- **TO DO**:
Print every record below exactly as it stands.

TASK INPUTS Start Marker

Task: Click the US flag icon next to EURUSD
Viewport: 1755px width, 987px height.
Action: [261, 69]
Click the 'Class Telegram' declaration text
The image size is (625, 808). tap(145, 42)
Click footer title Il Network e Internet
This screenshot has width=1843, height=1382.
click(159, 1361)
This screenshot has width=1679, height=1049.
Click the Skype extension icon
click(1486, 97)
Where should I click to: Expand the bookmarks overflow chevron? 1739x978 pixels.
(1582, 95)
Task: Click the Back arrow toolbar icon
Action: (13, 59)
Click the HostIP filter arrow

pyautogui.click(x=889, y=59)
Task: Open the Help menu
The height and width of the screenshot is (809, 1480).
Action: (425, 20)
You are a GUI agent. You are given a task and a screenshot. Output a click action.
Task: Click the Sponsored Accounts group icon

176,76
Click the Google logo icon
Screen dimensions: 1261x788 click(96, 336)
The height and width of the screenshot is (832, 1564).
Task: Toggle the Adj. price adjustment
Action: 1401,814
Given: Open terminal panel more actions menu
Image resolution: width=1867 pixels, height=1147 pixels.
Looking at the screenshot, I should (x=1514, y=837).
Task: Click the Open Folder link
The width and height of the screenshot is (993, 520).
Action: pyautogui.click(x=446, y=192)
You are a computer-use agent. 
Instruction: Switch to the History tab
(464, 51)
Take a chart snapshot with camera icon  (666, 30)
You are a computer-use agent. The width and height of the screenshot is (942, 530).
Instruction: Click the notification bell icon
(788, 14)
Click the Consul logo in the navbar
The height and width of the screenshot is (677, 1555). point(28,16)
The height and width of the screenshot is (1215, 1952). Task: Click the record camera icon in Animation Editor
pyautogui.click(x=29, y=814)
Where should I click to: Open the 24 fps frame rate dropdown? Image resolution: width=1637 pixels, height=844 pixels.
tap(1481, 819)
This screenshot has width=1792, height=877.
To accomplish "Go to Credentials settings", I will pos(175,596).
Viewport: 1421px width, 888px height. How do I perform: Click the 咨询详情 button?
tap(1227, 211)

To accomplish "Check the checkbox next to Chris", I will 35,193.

TASK INPUTS End Marker

- **EXERCISE ANSWER**:
Task: Click the US flag icon next to EURUSD
Viewport: 1755px width, 987px height.
Action: [261, 69]
Click the 'Class Telegram' declaration text
The image size is (625, 808). tap(145, 42)
Click footer title Il Network e Internet
This screenshot has width=1843, height=1382.
click(159, 1361)
This screenshot has width=1679, height=1049.
Click the Skype extension icon
click(1486, 97)
Where should I click to: Expand the bookmarks overflow chevron? 1739x978 pixels.
(1582, 95)
Task: Click the Back arrow toolbar icon
Action: (13, 59)
Click the HostIP filter arrow

pyautogui.click(x=889, y=59)
Task: Open the Help menu
The height and width of the screenshot is (809, 1480).
Action: (425, 20)
You are a GUI agent. You are given a task and a screenshot. Output a click action.
Task: Click the Sponsored Accounts group icon

176,76
Click the Google logo icon
Screen dimensions: 1261x788 click(96, 336)
The height and width of the screenshot is (832, 1564).
Task: Toggle the Adj. price adjustment
Action: 1401,814
Given: Open terminal panel more actions menu
Image resolution: width=1867 pixels, height=1147 pixels.
Looking at the screenshot, I should (x=1514, y=837).
Task: Click the Open Folder link
The width and height of the screenshot is (993, 520).
Action: pyautogui.click(x=446, y=192)
You are a computer-use agent. 
Instruction: Switch to the History tab
(464, 51)
Take a chart snapshot with camera icon  (666, 30)
You are a computer-use agent. The width and height of the screenshot is (942, 530).
Instruction: Click the notification bell icon
(788, 14)
Click the Consul logo in the navbar
The height and width of the screenshot is (677, 1555). point(28,16)
The height and width of the screenshot is (1215, 1952). Task: Click the record camera icon in Animation Editor
pyautogui.click(x=29, y=814)
Where should I click to: Open the 24 fps frame rate dropdown? Image resolution: width=1637 pixels, height=844 pixels.
tap(1481, 819)
This screenshot has width=1792, height=877.
To accomplish "Go to Credentials settings", I will pos(175,596).
Viewport: 1421px width, 888px height. How do I perform: Click the 咨询详情 button?
tap(1227, 211)

To accomplish "Check the checkbox next to Chris", I will 35,193.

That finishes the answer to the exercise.